PROMPT: Reproduce the entries word for word, starting at the line that contains "Where should I click to: Select" and ending after the line that contains "click(x=456, y=78)". Omit the pictures from your copy.

━━━━━ THE DATA ━━━━━

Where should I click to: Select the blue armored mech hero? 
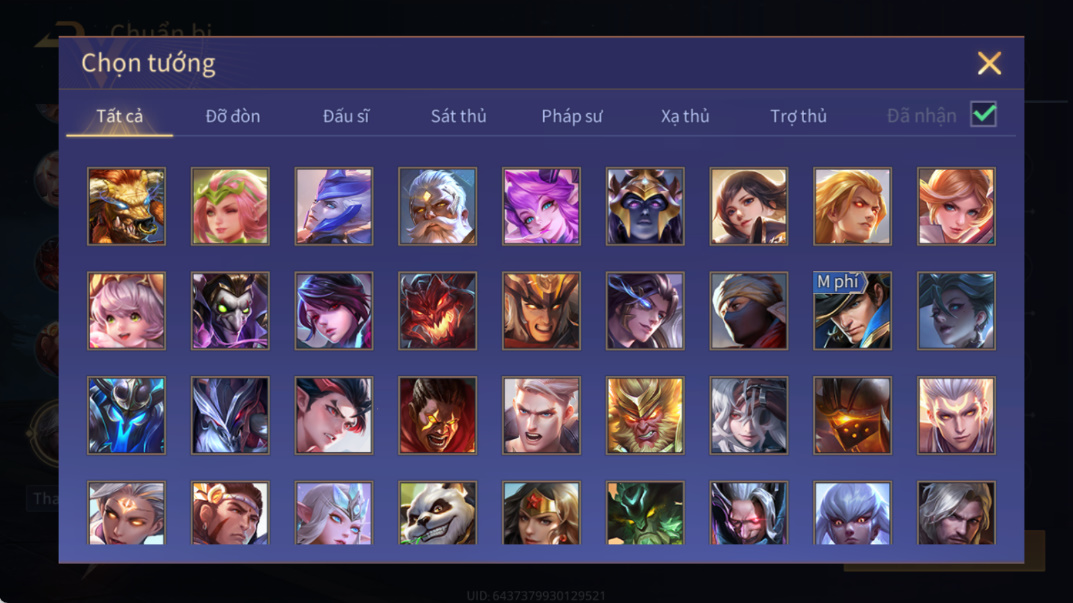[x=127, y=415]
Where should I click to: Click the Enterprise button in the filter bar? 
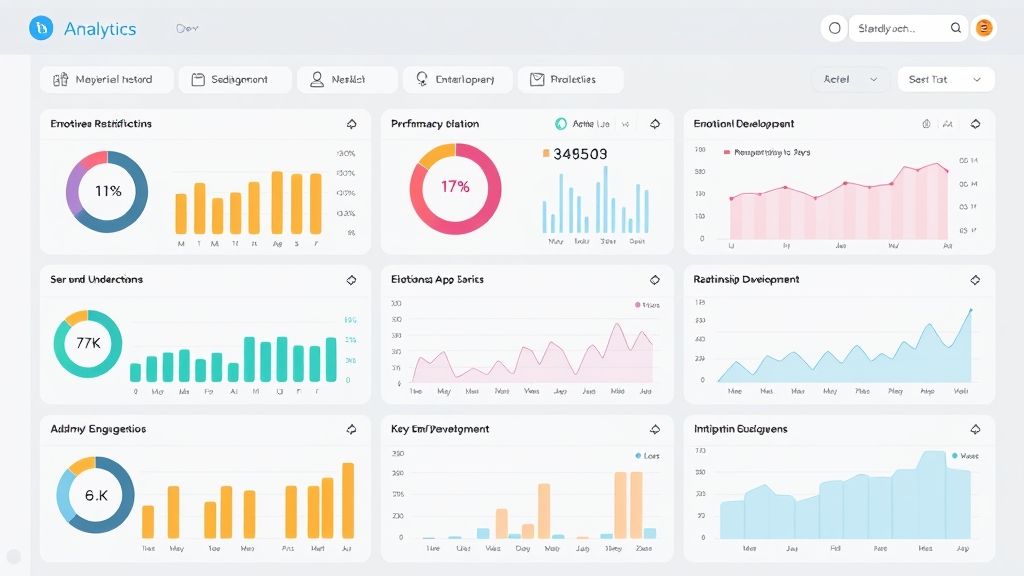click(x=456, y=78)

━━━━━
━━━━━ THE DATA ━━━━━

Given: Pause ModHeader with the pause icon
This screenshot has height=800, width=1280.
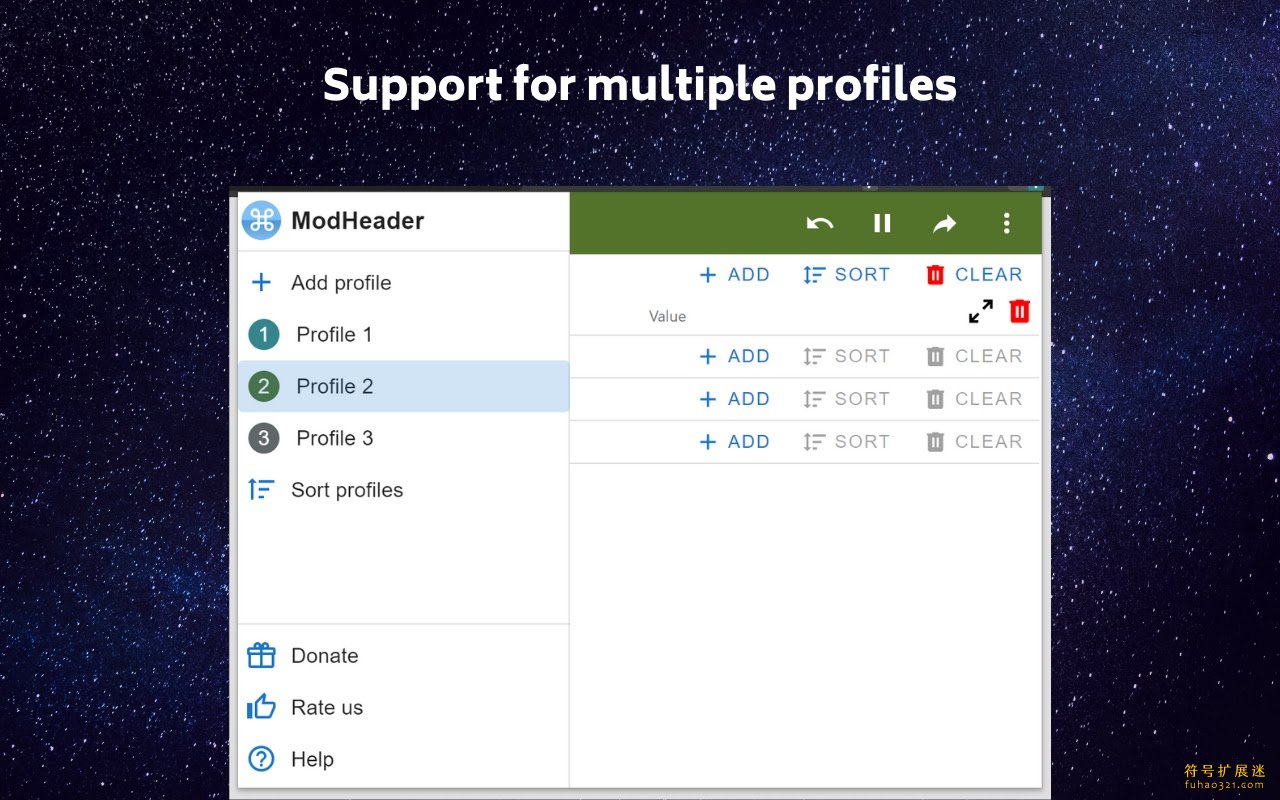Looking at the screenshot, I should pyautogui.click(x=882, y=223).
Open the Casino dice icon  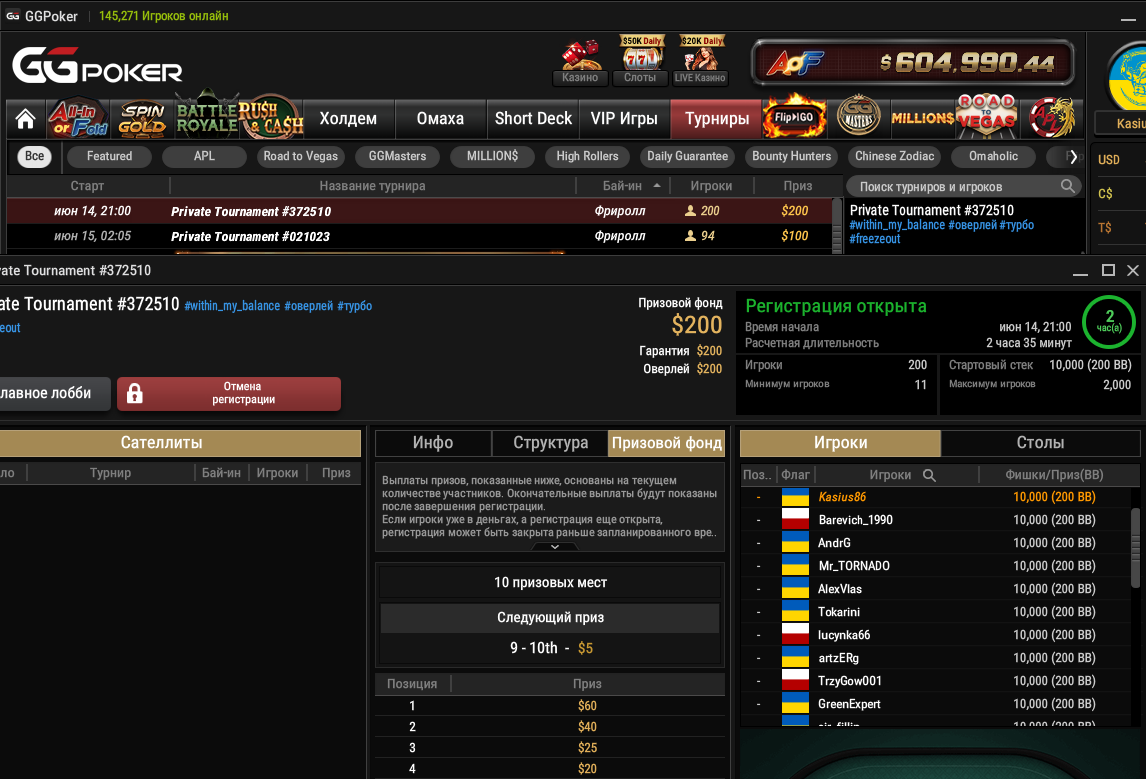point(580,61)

━━━━━
━━━━━ THE DATA ━━━━━

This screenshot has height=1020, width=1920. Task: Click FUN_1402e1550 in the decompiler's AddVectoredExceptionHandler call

━━━━━

ANSWER FOR THE TASK:
Where should I click to: Select the blue armored mech hero? 
[x=127, y=415]
Where should I click to: Click the Enterprise button in the filter bar? 
click(x=456, y=78)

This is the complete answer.